Inversement, le chef de La France insoumise explose son propre record dans le palmarès du rejet. 71 % des Français (en hausse de deux points) disent ressentir avant tout ce sentiment à son égard. « C’est 13 points de plus que le deuxième, Emmanuel Macron, et 22 points de plus que Marine Le Pen (49 %), qui fut pendant longtemps la numéro un de ce palmarès du rejet », observe Gaël Sliman, président d’Odoxa. Pas une surprise, selon lui : « Dans notre sondage publié dans le Figaro le 20 février dernier, les Français étaient une large majorité à désapprouver le positionnement de Jean-Luc Mélenchon sur l’affaire Quentin Deranque. 56 % jugeaient qu’il n’avait pas réagi comme il le fallait, contre 11 % qui pensaient le contraire (33 % ne se prononçaient pas) », rappelle Gaël Sliman.

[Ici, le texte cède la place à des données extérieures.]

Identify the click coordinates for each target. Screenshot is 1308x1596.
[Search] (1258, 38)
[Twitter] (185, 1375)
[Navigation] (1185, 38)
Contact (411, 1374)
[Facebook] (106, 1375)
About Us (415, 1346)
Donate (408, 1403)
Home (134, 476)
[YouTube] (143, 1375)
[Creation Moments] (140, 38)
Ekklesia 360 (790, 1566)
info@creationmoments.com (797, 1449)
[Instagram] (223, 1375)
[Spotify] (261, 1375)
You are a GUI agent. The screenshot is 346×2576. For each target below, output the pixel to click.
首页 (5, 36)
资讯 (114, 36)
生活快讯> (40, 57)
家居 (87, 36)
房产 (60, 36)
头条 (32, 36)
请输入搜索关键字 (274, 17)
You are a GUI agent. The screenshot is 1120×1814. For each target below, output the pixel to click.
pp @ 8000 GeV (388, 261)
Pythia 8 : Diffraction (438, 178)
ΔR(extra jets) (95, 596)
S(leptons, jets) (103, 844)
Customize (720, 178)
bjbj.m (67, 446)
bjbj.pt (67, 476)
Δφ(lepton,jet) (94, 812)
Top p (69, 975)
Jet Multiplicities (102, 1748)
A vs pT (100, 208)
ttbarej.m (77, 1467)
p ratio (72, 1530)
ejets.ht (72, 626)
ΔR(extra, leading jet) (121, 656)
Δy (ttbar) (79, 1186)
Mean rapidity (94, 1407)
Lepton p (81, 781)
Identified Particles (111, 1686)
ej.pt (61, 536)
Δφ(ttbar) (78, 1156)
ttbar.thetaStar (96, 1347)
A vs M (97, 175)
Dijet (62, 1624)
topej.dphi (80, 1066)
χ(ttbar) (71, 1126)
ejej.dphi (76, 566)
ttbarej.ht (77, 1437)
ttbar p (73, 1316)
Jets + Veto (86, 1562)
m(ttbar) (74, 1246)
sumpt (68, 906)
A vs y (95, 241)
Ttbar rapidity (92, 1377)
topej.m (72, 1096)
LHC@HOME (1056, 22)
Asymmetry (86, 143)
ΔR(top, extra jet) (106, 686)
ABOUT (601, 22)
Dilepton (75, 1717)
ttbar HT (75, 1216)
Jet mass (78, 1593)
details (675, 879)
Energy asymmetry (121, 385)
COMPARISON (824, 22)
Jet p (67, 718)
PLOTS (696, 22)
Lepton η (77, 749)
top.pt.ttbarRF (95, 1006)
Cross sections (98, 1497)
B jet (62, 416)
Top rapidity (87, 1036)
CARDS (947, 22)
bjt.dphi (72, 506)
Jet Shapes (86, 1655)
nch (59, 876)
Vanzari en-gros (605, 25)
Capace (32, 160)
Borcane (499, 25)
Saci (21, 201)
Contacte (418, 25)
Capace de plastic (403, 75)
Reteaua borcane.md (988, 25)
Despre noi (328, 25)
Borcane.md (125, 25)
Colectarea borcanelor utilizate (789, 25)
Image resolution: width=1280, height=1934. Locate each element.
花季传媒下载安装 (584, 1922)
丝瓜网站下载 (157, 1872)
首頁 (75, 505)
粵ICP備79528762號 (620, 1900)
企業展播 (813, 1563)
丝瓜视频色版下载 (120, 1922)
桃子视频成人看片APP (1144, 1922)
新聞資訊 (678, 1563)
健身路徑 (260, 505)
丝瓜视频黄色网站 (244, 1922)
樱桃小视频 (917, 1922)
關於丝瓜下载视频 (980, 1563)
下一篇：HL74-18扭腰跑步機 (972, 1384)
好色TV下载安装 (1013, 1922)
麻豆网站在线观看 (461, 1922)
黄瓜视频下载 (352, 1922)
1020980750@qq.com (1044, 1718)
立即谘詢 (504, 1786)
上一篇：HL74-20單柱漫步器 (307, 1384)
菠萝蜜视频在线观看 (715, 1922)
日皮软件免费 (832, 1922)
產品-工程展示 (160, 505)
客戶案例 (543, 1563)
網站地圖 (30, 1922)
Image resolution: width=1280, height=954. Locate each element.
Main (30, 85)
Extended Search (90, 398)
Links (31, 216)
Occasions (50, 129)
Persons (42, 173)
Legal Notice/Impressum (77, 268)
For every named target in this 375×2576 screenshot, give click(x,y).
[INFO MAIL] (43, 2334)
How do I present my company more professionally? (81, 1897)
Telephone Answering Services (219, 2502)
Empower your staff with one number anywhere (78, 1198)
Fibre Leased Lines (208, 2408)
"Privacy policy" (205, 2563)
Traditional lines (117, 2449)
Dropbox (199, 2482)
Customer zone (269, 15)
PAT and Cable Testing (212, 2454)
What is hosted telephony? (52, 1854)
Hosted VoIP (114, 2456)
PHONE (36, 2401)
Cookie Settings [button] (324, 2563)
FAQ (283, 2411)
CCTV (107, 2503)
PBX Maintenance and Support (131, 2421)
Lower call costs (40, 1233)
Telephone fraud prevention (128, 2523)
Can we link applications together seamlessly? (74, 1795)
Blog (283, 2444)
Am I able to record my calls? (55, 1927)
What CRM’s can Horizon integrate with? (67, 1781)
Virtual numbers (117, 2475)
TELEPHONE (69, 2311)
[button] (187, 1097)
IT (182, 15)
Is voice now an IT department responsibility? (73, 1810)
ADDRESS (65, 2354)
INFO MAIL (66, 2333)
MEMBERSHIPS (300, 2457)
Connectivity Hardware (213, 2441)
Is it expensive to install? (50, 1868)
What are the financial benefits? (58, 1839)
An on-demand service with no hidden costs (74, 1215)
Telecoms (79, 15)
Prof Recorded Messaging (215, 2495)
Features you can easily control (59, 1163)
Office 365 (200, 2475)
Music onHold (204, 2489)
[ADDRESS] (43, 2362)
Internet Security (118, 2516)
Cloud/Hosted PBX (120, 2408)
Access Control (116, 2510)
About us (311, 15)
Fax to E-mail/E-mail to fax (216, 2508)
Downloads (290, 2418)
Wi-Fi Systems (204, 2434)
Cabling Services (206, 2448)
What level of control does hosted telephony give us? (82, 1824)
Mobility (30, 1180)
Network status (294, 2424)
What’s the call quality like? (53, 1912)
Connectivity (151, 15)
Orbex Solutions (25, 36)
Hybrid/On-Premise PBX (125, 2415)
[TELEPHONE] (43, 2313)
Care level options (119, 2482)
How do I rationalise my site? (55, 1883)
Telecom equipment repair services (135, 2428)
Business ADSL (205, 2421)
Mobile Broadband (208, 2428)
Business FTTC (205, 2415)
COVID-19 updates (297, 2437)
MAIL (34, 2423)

Un cap net dans sa relation avec le public

Pour Jean-Luc Mélenchon, cet événement marque un cap net dans la dégradation de sa relation avec le public, observe l’institut Mascaret, partenaire d’Odoxa pour l’observation des réseaux sociaux. « Si son taux d’opinion sur les réseaux sociaux est structurellement négatif – comme pour l’ensemble de la classe politique – avec une moyenne de -77 %, cette tendance délétère s’est encore aggravée ces derniers jours pour atteindre -88 % », observent les analystes Yves Censi et Laure Pallez.

Après l’homicide de Quentin Deranque à Lyon, le débat public s’est cristallisé autour de La France insoumise : 25 % des discussions relatives à sa mort mentionnent directement le mouvement, soit cinq fois plus que le Rassemblement national. « Deux jours seulement après le décès, le sujet constitue déjà le pic d’impact annuel pour LFI, avec 1,3 million de mentions sur les sept derniers jours. Ce volume, trois fois plus important que leurs précédents pics, représente un massif 10 % de leur présence globale sur les 13 derniers mois », notent les analystes de Mascaret.

(*) Sondage réalisé du 18 au 19 février 2026, auprès d’un échantillon représentatif de 1 005 Français.